**What you will do:**
1 – Can you repeat word for word the part of the article on Moscow's COVID-19 rules that begins at the words with "Omicron has pushed" and stops after "in early November."?
2 – Would you carry on the article about Moscow extending its COVID-19 restrictions, picking up after its last sentence?

**Excerpt:**
------------------------------
MOSCOW (Reuters) – The mayor of Moscow said on Tuesday he was extending COVID-19 home-working rules and guidance to protect elderly people until April 1 as the city braces for a sharp rise in infections with the Omicron variant.
“Given the rapid and wide spread of Omicron, it is clear that the workload of outpatient clinics will increase sharply,” Mayor Sergei Sobyanin said.
“For clinics to cope with their increased work load, more doctors have been put on duty… We have a few difficult weeks ahead of us.”
Moscow imposed rules from late October to the end of February requiring people over 60 to stay at home unless they were vaccinated or had recovered from COVID, and obliging businesses to move at least 30% of staff to remote work.
Sobyanin said he was extending the restrictions to April 1.
Omicron has pushed COVID-19 case figures to record highs in parts of western Europe and the United States but the variant has been slower to hit Russia, where daily COVID cases have fallen from a peak of 41,335 registered in early November.
------------------------------
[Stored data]
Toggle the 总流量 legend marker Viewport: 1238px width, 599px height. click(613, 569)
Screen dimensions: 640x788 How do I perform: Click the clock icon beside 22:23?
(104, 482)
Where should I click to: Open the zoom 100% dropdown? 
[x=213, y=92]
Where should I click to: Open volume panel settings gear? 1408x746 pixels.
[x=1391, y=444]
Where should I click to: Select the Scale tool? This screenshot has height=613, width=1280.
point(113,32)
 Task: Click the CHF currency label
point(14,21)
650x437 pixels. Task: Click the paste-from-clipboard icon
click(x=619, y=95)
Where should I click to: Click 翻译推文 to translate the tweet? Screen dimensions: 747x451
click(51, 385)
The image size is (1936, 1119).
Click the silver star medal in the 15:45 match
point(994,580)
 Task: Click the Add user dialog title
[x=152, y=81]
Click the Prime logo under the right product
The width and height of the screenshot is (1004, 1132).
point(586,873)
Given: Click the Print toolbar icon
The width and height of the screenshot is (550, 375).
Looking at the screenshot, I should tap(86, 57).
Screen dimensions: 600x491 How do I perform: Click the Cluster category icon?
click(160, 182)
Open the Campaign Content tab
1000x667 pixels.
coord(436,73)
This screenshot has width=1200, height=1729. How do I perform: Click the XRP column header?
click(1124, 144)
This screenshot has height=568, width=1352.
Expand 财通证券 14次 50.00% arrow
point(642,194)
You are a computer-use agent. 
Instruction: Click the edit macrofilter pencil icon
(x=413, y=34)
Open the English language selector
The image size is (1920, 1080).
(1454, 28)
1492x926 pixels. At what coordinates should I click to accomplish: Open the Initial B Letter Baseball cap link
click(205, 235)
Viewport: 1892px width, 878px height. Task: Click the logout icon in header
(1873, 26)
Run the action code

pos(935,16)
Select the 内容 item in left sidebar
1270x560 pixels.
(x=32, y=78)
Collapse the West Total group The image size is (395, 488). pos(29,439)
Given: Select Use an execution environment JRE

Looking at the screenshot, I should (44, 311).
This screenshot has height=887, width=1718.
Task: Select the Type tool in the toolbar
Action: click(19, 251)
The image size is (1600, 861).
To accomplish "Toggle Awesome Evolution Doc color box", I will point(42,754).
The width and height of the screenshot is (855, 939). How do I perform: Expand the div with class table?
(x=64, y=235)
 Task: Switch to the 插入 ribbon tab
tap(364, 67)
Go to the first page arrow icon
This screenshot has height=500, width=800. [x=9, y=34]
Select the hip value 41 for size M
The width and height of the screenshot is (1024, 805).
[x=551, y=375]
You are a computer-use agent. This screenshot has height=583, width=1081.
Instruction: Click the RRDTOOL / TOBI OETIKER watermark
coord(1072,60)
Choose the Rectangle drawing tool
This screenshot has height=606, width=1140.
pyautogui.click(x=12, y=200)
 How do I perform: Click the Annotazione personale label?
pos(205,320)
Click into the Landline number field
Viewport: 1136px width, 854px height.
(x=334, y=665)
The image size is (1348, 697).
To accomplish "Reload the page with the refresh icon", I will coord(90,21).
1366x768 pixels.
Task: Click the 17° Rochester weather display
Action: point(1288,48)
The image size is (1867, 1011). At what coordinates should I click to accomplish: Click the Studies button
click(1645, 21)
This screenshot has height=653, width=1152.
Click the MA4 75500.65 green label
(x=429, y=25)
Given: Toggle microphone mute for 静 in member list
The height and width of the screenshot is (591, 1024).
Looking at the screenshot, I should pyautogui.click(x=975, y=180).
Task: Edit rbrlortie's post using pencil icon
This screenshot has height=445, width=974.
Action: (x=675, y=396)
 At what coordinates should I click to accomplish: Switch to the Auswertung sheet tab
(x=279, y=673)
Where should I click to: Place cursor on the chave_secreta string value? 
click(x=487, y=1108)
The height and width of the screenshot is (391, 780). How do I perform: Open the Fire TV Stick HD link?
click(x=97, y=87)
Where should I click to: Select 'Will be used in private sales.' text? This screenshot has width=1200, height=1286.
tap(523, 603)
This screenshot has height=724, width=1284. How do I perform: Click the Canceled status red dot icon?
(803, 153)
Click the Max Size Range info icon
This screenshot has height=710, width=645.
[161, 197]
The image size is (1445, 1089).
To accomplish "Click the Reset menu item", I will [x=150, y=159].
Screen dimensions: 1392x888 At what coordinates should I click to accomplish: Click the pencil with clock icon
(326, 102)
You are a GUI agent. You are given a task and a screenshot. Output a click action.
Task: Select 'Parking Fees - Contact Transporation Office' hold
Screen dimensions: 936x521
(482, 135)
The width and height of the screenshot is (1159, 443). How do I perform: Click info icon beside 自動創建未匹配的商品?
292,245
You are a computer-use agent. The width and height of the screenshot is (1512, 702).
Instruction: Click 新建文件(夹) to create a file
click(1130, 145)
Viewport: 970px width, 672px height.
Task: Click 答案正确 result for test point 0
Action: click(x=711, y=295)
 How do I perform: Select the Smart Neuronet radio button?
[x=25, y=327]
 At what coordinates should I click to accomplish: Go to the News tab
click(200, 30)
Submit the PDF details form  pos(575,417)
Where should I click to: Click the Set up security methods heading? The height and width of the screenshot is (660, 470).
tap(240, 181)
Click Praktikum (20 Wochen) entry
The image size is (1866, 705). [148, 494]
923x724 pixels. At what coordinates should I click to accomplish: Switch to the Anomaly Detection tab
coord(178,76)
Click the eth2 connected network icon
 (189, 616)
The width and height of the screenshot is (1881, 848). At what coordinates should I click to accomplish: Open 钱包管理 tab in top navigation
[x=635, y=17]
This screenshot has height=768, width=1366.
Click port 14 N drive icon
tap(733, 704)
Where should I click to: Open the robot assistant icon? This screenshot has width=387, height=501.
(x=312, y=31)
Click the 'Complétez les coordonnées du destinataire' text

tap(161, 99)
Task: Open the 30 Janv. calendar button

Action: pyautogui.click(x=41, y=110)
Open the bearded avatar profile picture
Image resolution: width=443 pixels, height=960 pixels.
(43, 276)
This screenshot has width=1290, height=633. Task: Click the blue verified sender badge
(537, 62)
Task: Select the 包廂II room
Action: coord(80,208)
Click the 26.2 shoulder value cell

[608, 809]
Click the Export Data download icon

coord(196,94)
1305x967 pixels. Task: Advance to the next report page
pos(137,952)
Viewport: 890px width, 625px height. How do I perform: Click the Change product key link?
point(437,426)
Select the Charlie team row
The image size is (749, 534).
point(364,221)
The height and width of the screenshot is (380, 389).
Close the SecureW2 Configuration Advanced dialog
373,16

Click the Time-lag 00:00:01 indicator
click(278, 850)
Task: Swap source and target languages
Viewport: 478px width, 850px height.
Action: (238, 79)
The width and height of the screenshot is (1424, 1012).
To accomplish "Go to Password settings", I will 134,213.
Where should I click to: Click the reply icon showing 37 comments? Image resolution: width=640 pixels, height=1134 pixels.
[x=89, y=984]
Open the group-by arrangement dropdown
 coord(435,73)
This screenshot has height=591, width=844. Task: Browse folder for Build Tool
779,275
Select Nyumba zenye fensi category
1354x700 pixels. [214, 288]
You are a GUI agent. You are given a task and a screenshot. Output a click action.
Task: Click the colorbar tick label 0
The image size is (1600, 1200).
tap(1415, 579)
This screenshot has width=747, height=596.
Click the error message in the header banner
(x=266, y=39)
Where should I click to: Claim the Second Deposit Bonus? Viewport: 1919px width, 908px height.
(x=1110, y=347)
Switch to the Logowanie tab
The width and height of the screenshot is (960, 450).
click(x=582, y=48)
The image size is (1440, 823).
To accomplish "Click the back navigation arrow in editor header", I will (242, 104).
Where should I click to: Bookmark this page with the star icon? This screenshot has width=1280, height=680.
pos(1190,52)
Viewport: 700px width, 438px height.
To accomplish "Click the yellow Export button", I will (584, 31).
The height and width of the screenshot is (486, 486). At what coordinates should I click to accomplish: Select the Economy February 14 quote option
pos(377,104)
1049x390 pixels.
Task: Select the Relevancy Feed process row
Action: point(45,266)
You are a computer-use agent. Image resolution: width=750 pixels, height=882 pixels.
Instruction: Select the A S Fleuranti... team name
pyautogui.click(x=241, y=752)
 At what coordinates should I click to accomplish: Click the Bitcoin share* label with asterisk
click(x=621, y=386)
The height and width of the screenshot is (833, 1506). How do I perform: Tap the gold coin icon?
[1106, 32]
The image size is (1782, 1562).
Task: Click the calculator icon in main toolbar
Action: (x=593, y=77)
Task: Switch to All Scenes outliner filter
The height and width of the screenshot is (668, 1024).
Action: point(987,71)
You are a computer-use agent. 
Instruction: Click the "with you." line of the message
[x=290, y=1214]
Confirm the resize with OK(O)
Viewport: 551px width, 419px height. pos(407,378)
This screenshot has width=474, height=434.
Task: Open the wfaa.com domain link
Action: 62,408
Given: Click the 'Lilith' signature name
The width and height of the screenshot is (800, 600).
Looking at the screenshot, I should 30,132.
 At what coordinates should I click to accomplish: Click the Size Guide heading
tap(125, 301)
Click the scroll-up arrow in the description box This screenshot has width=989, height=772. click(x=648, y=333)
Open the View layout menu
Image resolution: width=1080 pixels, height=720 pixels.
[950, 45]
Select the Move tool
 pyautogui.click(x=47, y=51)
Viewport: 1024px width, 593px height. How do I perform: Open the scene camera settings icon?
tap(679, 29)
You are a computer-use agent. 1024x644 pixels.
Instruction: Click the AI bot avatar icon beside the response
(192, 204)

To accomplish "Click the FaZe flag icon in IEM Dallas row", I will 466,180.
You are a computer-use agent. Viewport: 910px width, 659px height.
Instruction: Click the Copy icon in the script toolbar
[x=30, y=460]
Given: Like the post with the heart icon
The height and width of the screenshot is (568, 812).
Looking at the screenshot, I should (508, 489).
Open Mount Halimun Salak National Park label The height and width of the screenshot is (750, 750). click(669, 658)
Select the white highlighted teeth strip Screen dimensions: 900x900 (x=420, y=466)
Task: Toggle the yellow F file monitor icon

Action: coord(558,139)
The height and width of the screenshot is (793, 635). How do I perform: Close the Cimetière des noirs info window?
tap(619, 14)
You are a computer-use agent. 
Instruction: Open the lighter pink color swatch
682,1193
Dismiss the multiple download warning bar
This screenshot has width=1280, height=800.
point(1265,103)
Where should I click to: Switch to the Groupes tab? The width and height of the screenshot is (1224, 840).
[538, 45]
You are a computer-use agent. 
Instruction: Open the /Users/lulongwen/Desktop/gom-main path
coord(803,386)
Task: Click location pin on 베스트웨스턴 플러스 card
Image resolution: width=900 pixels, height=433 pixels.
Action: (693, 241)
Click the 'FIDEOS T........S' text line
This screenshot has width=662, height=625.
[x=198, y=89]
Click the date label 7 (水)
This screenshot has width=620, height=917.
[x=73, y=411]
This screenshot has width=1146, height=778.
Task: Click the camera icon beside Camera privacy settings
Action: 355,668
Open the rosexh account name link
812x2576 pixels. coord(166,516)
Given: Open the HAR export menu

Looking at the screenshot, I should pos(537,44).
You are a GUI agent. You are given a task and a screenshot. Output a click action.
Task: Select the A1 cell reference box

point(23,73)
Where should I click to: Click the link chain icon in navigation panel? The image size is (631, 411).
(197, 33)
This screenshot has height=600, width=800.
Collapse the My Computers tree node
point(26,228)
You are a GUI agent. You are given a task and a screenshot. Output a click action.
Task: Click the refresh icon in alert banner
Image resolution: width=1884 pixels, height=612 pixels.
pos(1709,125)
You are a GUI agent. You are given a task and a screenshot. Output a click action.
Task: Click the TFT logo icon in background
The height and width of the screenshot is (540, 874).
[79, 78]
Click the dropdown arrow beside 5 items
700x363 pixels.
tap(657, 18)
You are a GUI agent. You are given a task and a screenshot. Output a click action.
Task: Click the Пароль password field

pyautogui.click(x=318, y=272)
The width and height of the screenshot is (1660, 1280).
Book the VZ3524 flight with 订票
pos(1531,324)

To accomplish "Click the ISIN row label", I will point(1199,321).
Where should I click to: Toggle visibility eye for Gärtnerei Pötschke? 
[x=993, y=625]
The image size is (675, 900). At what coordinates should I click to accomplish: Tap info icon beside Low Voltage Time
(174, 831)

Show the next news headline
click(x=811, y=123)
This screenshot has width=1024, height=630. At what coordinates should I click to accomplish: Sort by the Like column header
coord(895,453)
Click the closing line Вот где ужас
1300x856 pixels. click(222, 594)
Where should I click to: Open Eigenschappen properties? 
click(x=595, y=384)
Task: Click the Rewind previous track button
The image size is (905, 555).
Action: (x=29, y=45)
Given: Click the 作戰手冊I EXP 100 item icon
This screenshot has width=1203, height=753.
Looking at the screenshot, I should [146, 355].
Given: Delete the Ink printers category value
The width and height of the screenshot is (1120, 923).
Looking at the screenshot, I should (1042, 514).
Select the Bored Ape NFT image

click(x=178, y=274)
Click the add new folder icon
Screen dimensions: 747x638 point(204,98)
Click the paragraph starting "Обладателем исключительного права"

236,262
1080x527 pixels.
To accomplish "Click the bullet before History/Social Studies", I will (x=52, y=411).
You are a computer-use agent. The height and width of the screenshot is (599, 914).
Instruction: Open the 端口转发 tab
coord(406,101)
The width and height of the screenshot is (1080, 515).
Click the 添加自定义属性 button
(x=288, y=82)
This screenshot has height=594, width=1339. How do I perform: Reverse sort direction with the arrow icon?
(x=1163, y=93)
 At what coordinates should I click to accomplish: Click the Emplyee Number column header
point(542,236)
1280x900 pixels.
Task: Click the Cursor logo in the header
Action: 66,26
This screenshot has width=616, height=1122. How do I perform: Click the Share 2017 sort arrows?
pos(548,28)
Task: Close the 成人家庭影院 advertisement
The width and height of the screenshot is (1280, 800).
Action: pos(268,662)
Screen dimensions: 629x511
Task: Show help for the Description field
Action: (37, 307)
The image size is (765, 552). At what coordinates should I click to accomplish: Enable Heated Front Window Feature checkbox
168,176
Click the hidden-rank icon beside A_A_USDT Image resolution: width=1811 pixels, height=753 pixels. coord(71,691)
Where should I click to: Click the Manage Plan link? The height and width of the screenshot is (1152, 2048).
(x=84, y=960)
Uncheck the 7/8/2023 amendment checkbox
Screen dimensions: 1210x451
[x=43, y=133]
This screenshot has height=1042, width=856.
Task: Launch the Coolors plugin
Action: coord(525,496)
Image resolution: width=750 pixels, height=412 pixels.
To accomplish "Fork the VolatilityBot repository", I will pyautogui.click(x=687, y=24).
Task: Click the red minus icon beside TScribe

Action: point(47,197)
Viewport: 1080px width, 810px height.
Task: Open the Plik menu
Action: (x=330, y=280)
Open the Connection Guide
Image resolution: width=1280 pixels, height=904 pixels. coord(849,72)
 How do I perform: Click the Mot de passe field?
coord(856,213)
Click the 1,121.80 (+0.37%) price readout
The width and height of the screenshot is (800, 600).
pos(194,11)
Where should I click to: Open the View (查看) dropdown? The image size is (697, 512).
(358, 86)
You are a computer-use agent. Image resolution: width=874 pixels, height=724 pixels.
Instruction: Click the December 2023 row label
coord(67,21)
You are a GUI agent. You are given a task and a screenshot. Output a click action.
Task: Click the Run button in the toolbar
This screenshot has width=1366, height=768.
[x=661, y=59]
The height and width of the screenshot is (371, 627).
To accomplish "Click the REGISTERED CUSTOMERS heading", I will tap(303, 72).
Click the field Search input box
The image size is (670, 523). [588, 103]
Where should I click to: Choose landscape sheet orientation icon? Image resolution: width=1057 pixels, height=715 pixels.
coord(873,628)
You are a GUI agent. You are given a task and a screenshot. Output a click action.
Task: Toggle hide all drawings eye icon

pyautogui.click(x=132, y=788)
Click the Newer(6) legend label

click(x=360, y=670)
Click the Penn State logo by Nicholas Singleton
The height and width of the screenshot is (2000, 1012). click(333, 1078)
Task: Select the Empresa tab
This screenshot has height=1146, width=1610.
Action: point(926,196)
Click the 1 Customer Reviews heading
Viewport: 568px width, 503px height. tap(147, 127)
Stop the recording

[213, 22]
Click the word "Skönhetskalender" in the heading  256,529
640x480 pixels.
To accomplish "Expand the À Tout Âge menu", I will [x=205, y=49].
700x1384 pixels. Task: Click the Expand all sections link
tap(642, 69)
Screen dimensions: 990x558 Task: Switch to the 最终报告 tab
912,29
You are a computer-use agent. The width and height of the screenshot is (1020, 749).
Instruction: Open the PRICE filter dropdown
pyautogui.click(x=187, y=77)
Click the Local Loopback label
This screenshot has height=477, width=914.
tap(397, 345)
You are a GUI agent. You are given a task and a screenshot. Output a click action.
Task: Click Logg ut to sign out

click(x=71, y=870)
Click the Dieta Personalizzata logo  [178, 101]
------------------------------
**Results:**
1 –
Omicron has pushed COVID-19 case figures to record highs in parts of western Europe and the United States but the variant has been slower to hit Russia, where daily COVID cases have fallen from a peak of 41,335 registered in early November.

2 –
On Tuesday it reported 31,252 new cases and 688 deaths in the previous 24 hours.
“As of this morning, there were 1,682 cases of Omicron in Russia, but we understand that there are many more,” Deputy Prime Minister Tatiana Golikova said at a televised meeting of the government coronavirus taskforce.
Russia’s COVID death toll https://graphics.reuters.com/world-coronavirus-tracker-and-maps/countries-and-territories/russia stands at more than 670,000, the second highest in the world behind the United States, according to Reuters calculations based on official data. The Kremlin has frequently expressed frustration at the slow uptake of the domestically made Sputnik V vaccine against COVID-19, and called on officials to increase inoculation rates.